Task to carry out — Exactly the lines from the beginning of the records to the line with "School of Biosciences (72, 1018)", both ends included, are to be given again, and pictures are to be left out.

[Pixel coordinate grounding data]
'''

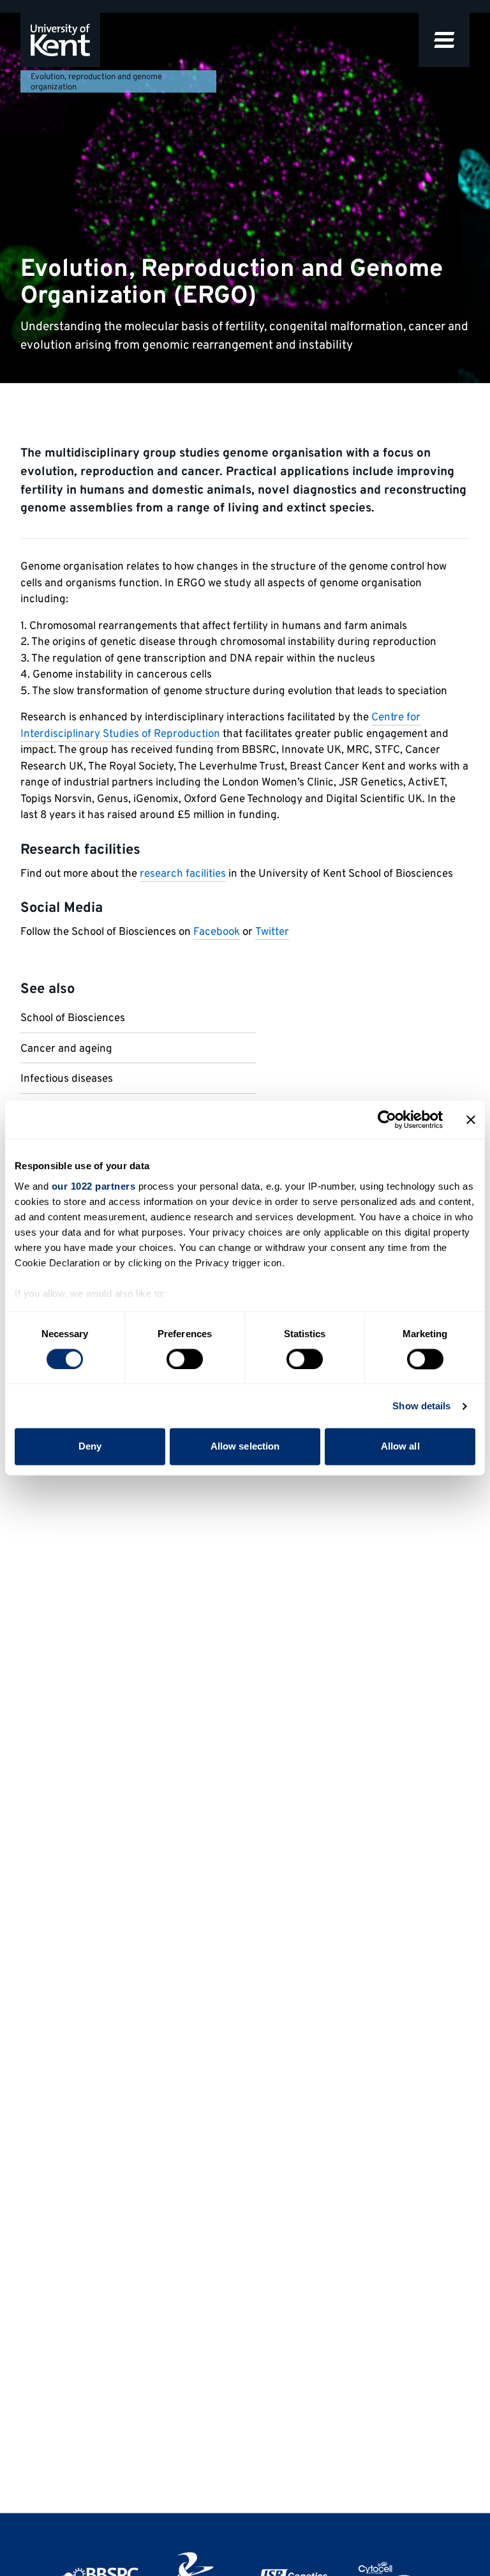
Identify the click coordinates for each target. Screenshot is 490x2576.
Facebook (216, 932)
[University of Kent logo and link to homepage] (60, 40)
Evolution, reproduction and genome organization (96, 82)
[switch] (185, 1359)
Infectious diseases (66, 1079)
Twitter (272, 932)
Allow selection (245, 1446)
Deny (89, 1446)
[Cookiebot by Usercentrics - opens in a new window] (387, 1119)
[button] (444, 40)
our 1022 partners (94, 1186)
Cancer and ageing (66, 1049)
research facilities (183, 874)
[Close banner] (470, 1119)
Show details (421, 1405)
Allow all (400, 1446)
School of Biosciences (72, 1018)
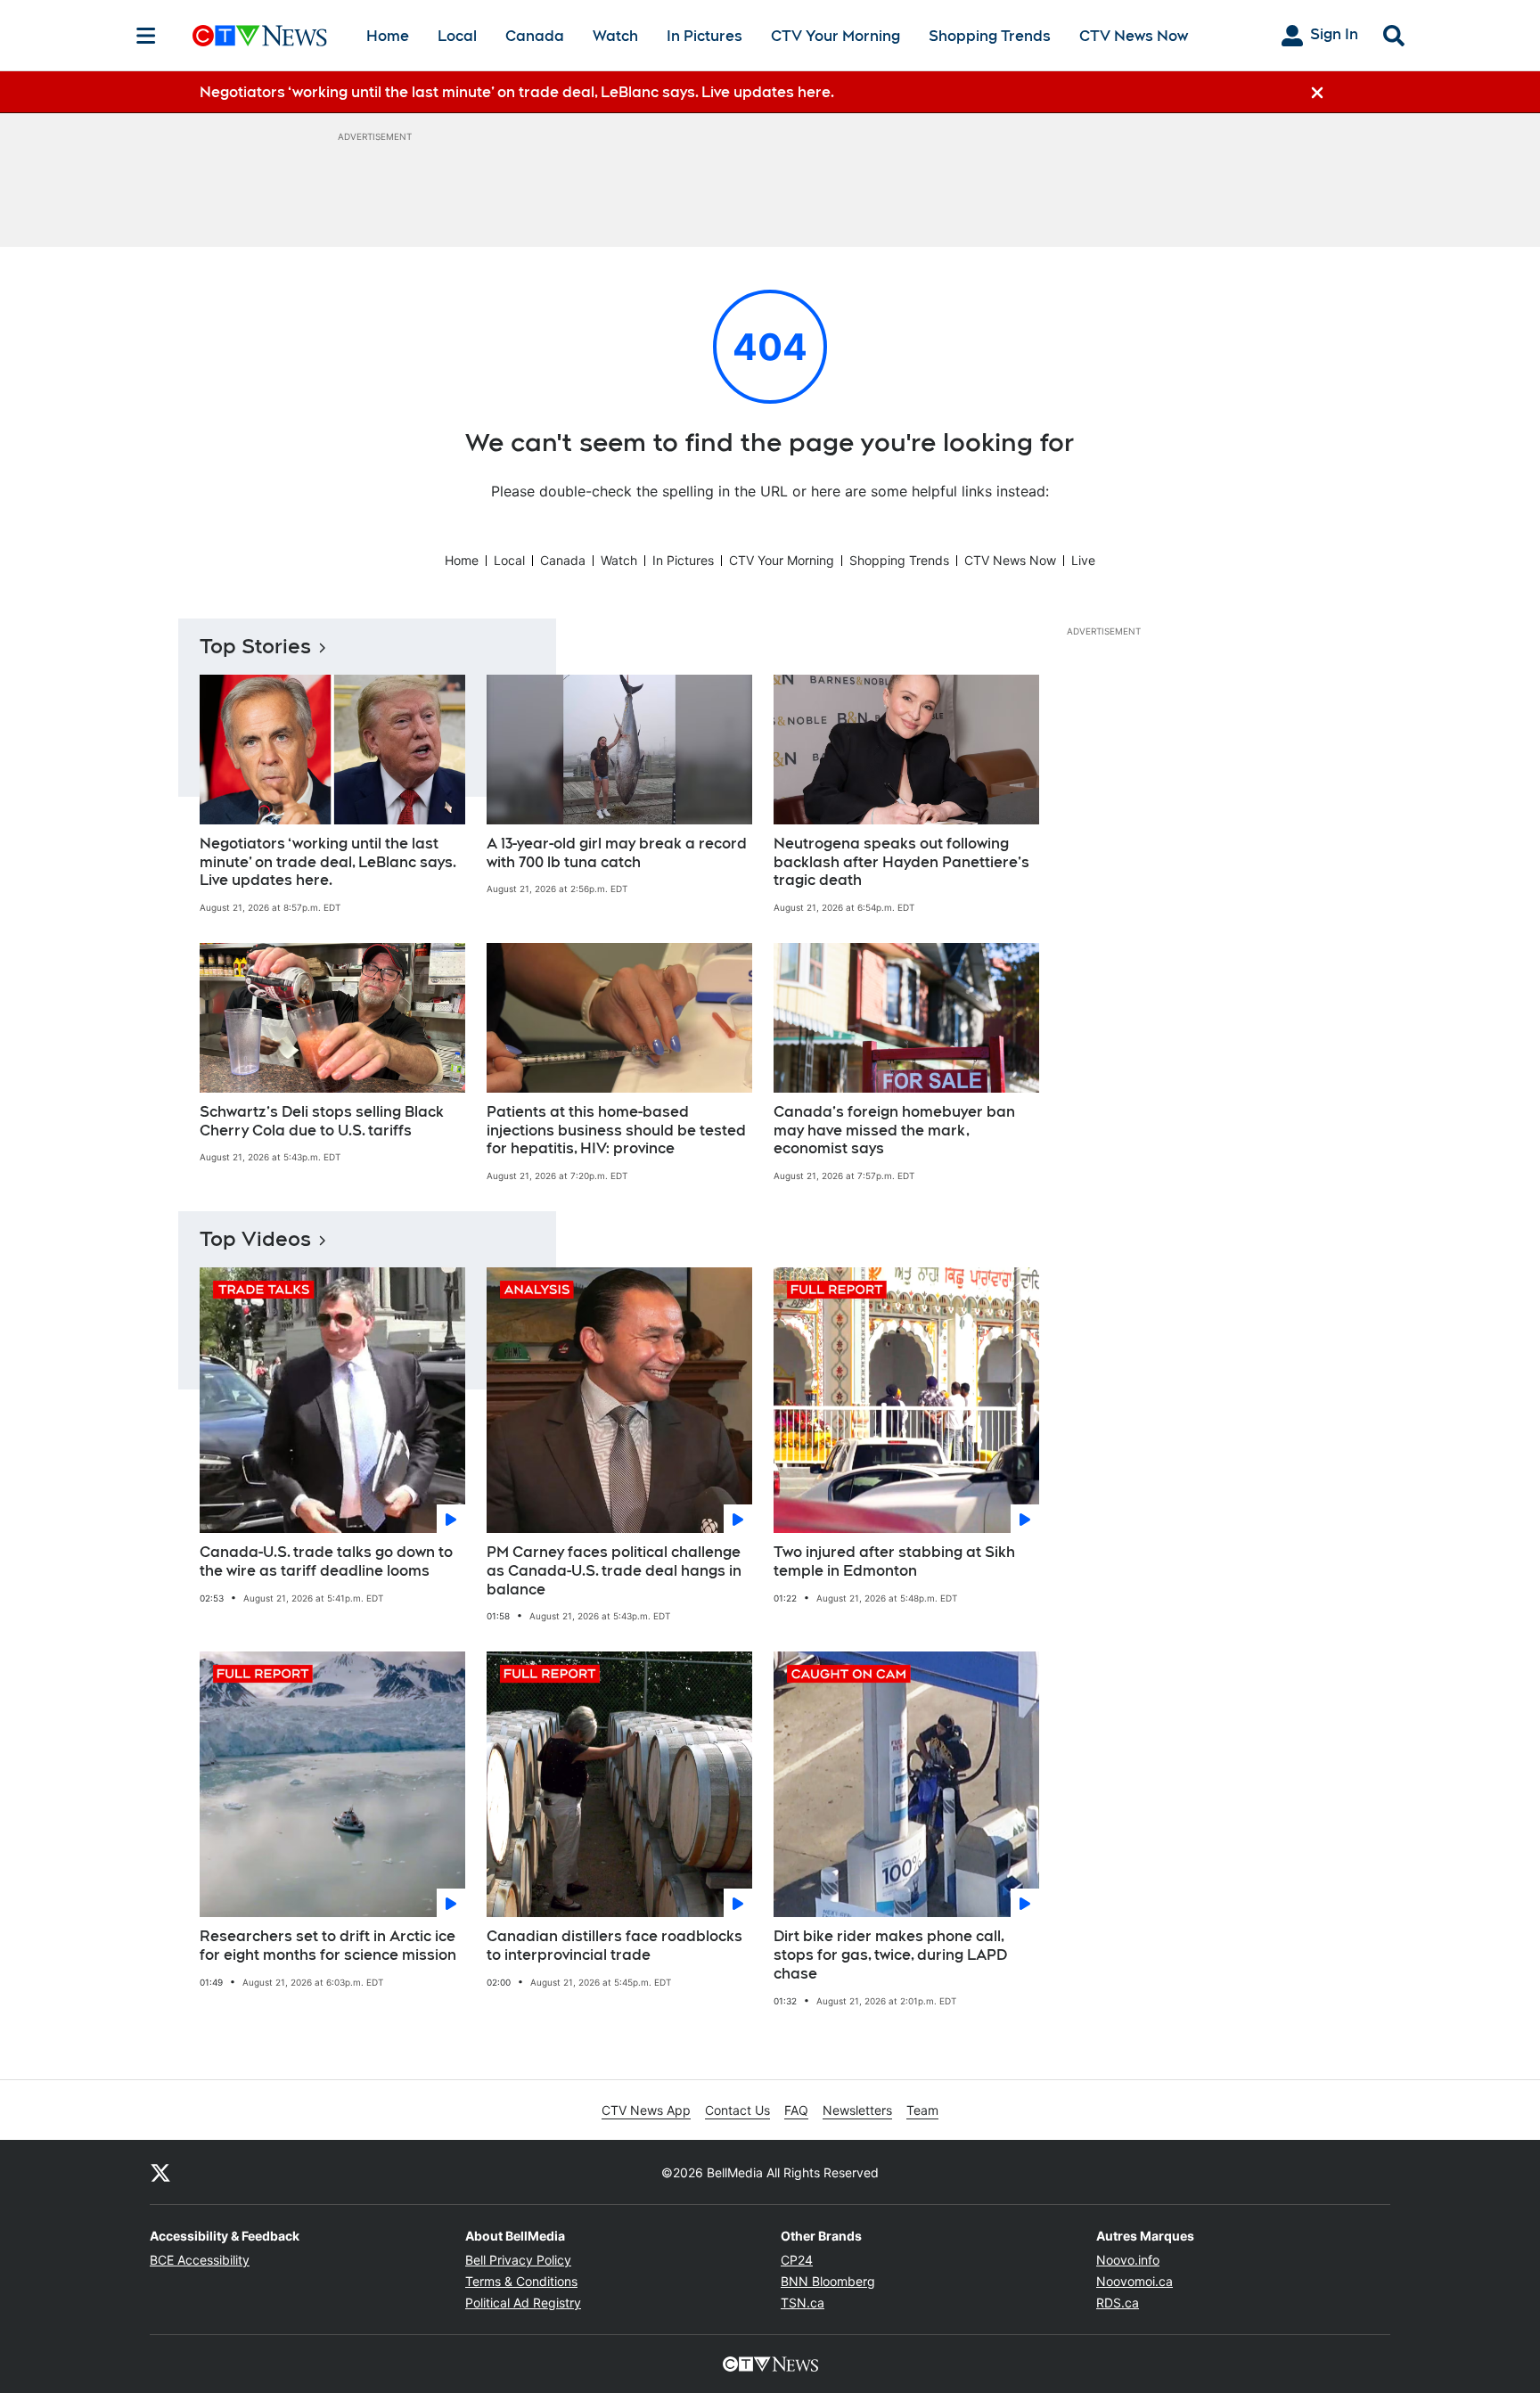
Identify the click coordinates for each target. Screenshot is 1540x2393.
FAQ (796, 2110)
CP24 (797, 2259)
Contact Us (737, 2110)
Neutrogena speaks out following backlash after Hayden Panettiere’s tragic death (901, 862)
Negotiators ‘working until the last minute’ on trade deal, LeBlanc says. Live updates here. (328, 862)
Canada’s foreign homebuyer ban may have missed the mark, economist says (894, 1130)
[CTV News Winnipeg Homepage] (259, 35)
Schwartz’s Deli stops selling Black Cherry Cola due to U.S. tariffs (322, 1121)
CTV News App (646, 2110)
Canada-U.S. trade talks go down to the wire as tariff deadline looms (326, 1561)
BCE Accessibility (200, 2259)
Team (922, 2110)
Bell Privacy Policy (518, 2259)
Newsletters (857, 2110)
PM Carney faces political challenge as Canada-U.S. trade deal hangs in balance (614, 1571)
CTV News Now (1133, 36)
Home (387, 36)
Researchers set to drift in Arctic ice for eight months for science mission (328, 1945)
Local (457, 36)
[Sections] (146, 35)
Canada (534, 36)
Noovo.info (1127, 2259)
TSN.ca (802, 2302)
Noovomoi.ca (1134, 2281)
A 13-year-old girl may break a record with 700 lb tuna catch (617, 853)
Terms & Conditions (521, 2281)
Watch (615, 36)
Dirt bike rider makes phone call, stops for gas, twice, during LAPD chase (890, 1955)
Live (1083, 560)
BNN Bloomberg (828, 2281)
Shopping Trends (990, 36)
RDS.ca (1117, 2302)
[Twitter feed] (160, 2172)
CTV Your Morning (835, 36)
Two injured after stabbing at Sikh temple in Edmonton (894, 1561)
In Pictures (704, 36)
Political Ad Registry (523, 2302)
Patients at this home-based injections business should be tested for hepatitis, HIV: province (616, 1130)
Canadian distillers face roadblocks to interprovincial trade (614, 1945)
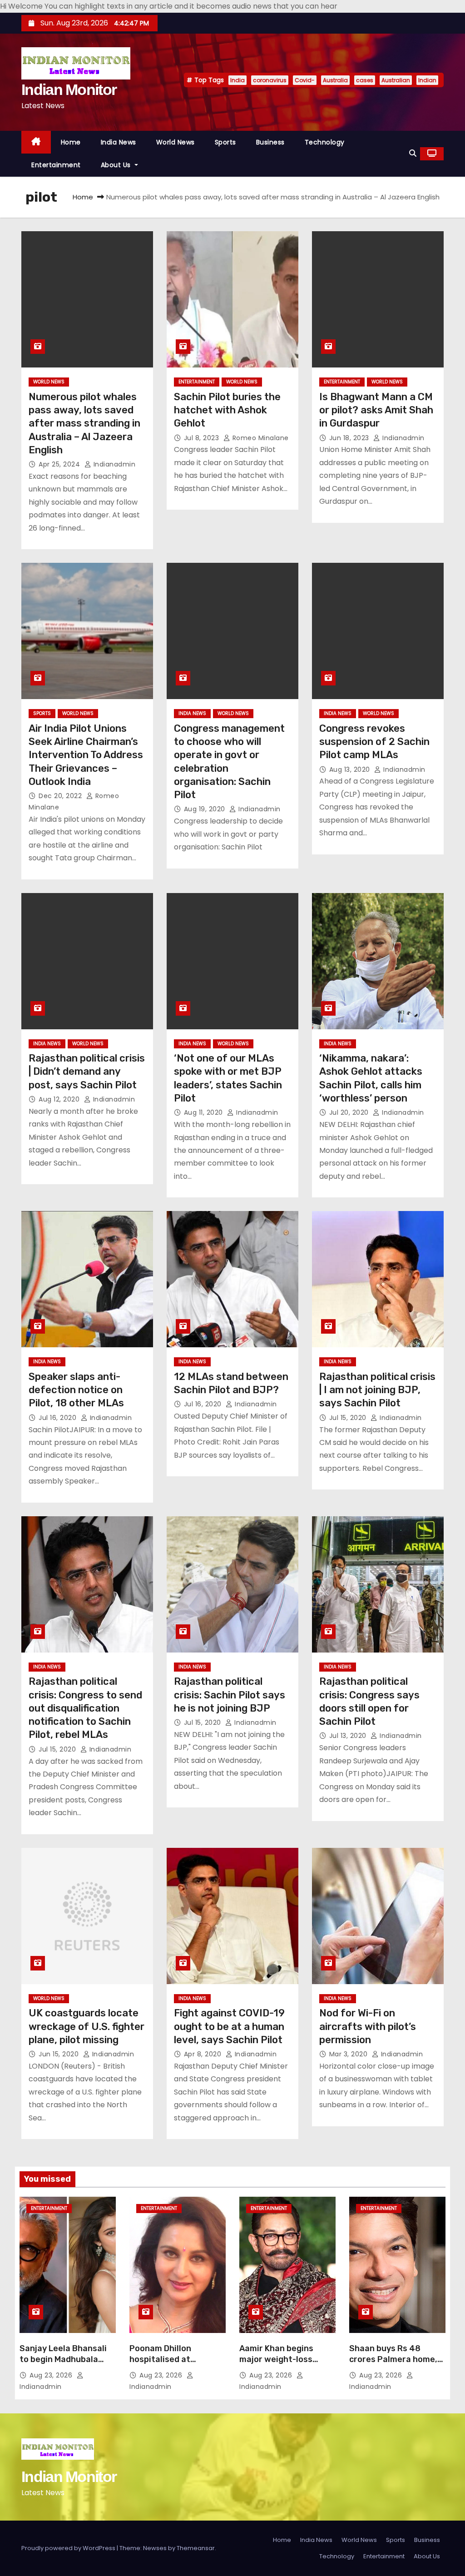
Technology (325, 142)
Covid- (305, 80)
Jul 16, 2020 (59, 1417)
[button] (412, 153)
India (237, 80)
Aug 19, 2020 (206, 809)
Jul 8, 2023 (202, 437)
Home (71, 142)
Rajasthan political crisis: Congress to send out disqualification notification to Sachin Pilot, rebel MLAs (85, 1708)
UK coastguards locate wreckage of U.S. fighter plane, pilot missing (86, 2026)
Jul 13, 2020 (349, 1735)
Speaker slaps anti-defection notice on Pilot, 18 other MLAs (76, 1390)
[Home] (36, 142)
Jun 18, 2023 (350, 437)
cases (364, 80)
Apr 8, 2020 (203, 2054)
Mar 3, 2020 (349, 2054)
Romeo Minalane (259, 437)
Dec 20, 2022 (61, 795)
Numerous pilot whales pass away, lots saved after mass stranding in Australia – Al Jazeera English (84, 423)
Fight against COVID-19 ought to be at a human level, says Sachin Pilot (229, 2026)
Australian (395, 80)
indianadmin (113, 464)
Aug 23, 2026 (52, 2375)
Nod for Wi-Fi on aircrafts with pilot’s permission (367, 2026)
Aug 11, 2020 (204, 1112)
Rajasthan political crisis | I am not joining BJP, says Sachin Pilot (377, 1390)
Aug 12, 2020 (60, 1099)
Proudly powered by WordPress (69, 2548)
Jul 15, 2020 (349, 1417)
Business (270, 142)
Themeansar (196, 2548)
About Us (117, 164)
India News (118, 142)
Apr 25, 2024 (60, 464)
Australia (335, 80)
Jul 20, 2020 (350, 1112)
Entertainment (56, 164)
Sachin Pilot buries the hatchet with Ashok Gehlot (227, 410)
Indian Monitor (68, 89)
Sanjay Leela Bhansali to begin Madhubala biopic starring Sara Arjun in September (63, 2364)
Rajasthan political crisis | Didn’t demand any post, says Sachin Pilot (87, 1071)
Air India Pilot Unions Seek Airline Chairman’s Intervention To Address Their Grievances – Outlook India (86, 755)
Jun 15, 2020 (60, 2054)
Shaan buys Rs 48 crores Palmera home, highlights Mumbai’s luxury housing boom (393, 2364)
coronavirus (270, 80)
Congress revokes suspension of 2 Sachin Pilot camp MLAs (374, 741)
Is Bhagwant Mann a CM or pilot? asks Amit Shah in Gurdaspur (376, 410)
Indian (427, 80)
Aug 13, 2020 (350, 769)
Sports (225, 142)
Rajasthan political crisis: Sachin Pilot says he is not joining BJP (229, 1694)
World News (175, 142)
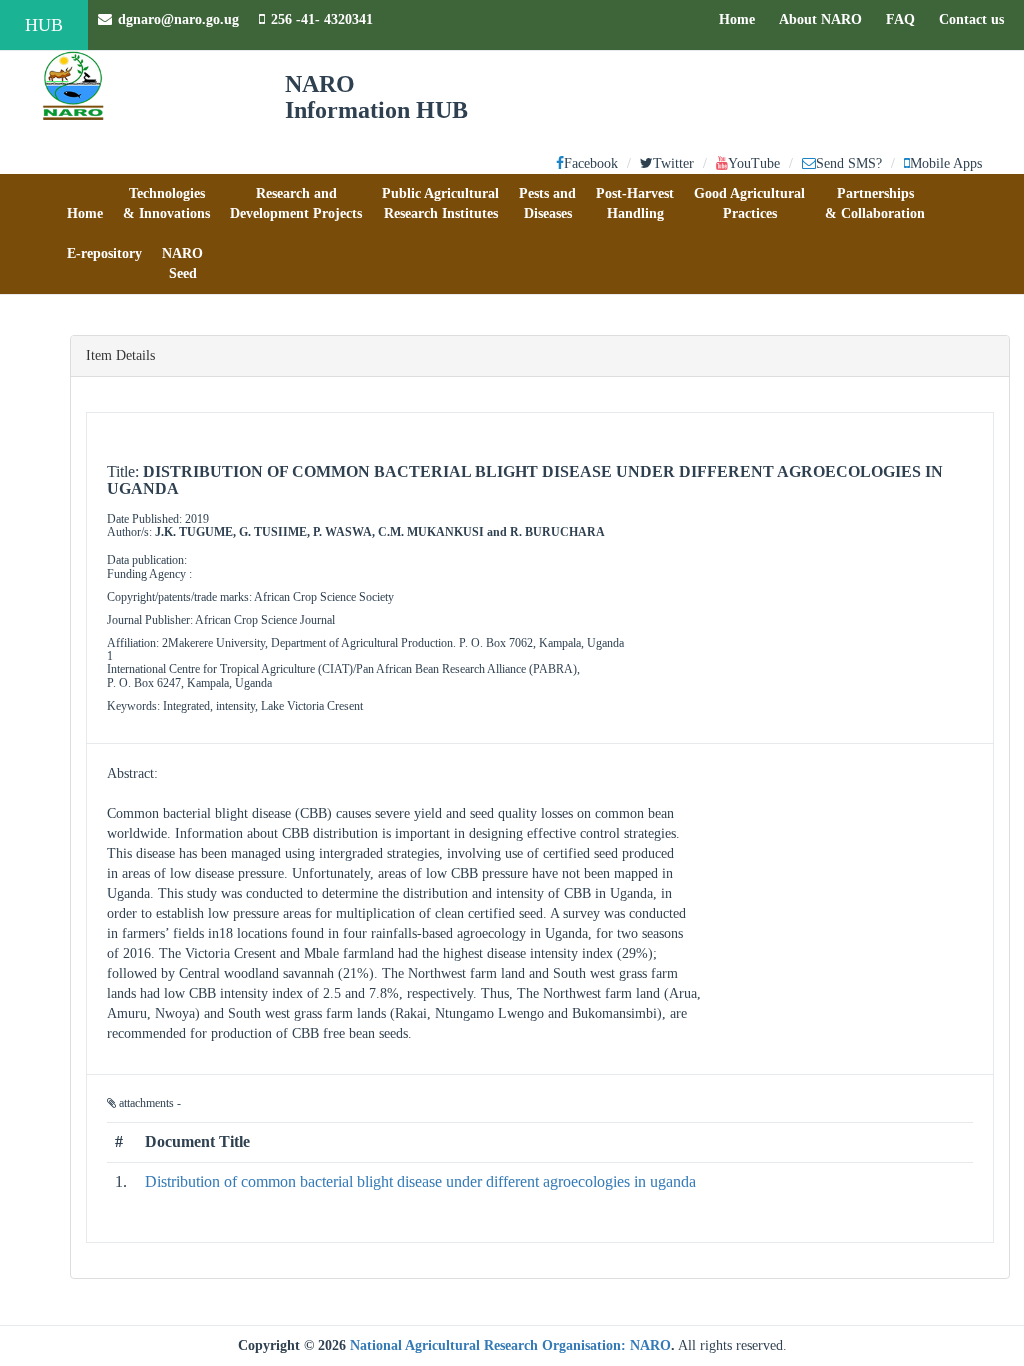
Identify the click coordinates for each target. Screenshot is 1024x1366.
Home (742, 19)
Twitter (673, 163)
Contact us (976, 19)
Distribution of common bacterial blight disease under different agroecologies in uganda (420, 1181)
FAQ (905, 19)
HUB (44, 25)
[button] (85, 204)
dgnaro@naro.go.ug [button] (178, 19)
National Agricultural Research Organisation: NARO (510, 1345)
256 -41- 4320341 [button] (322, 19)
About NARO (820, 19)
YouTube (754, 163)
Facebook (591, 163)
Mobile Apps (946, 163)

'''

Output of the task —
Identify the click coordinates for each target. Screenshot is 490x2576.
Facebook (216, 932)
[University of Kent logo and link to homepage] (60, 40)
Evolution, reproduction and genome organization (96, 82)
[switch] (185, 1359)
Infectious diseases (66, 1079)
Twitter (272, 932)
Allow selection (245, 1446)
Deny (89, 1446)
[Cookiebot by Usercentrics - opens in a new window] (387, 1119)
[button] (444, 40)
our 1022 partners (94, 1186)
Cancer and ageing (66, 1049)
research facilities (183, 874)
[Close banner] (470, 1119)
Show details (421, 1405)
Allow all (400, 1446)
School of Biosciences (72, 1018)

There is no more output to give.